Portal Schools promises pathway to workplace, with help from Belkin
A new ninth through 12th grade school will offer academics and work experiences, simultaneously
by Donald Morrison
The excitement one imagines Chet Pipkin feeling when he was a 17-year-old inventing cables that enabled Apple computers to talk to non Apple printers could be heard in the Manhattan Beach billionaire, father of seven’s voice as he talked to parents on a Zoom call in February about inventing Portal Schools.
Pipkin is the publicity-adverse founder of the computer accessories company Belkin International, which he sold two years ago to Taiwan-based electronics giant FoxConn for close to $1 billion. Portal is a new, ninth through twelfth grade school located on Belkin’s Playa Vista campus, where students will intern and have an inside track on Belkin jobs when they graduate.
Pipkin described the school’s curriculum as based on research that shows experience-based learning is superior to traditional, sequential learning.
Portal, he acknowledged, is also based on his personal experience. He dropped out of UCLA after two quarters, he explained, because he saw an opportunity in the fast emerging computer industry.
“I wanted to start a business. But I was told, ‘No, no. First you have to follow the education track.’ But what if we made school a truly immersive space, where students were exposed to real world experiences while getting an education?
“We’re discovering there is a huge population who have the aptitude and eagerness to dive into business and the system is holding them back,” Pipkin told parents on the Zoom call.
Classes at Portal will be small, just 15 students for each of the 9th through 12th grades. And diverse, because Pipkin believes Los Angeles’ success in science and the arts is attributable to its diverse population. At $18,000 a year, it will also be expensive. But not as expensive as Chadwick or Vista Mar ($40,000 annually) or even Loyola High School ($21,000 annually).
Portal students are expected to attend the school for five years, with the expectation that upon graduation, the student will have earned enough credits for an associates degree, or even a bachelor’s degree, and will have interned at Belkin.

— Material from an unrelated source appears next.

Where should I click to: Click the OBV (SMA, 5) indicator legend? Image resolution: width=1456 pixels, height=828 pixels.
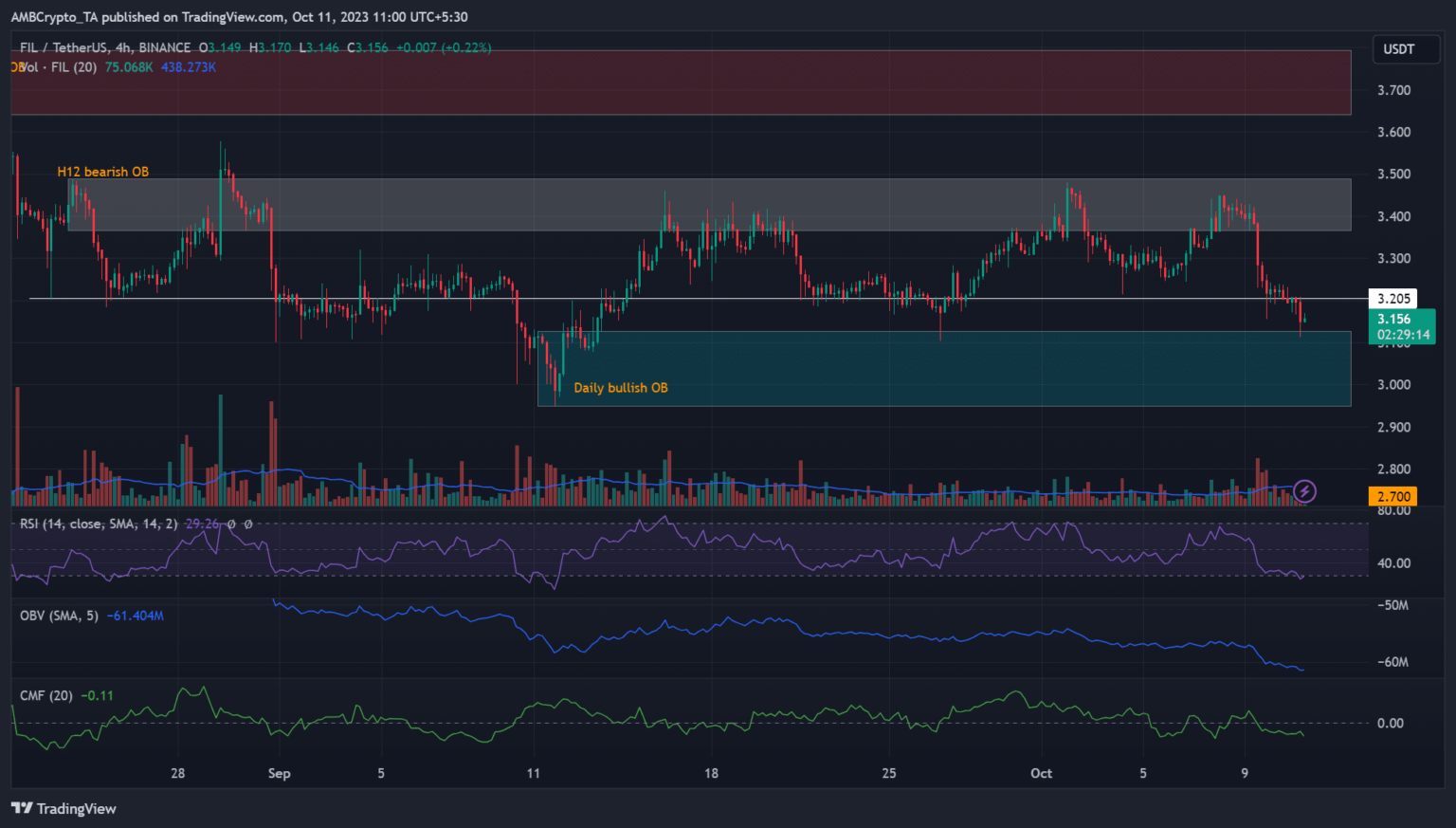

“We’re a really good fit for someone who thrives in a small school setting,” Portal’s director of outreach and recruitment, Valerie Green, said on the February Zoom call. “It’s a good fit for a student who thrives in project-based, collaborative learning.”
Each student will have a personalized curriculum.
“It’s not time-bound, in the traditional sense,” Green said. “So students can actually accelerate and move quickly if that’s their pacing, or they can slow down and take more time if they need it.”
Portal’s board includes Matthew Wunder, co-founder of Da Vinci School, in Hawthorne, whose board Pipkin serves on.
Marina Del Rey resident Heather Goran has two sons, 18-months apart. Ethan, the older of the two, will be attending Portal when it welcomes its first ninth graders in August.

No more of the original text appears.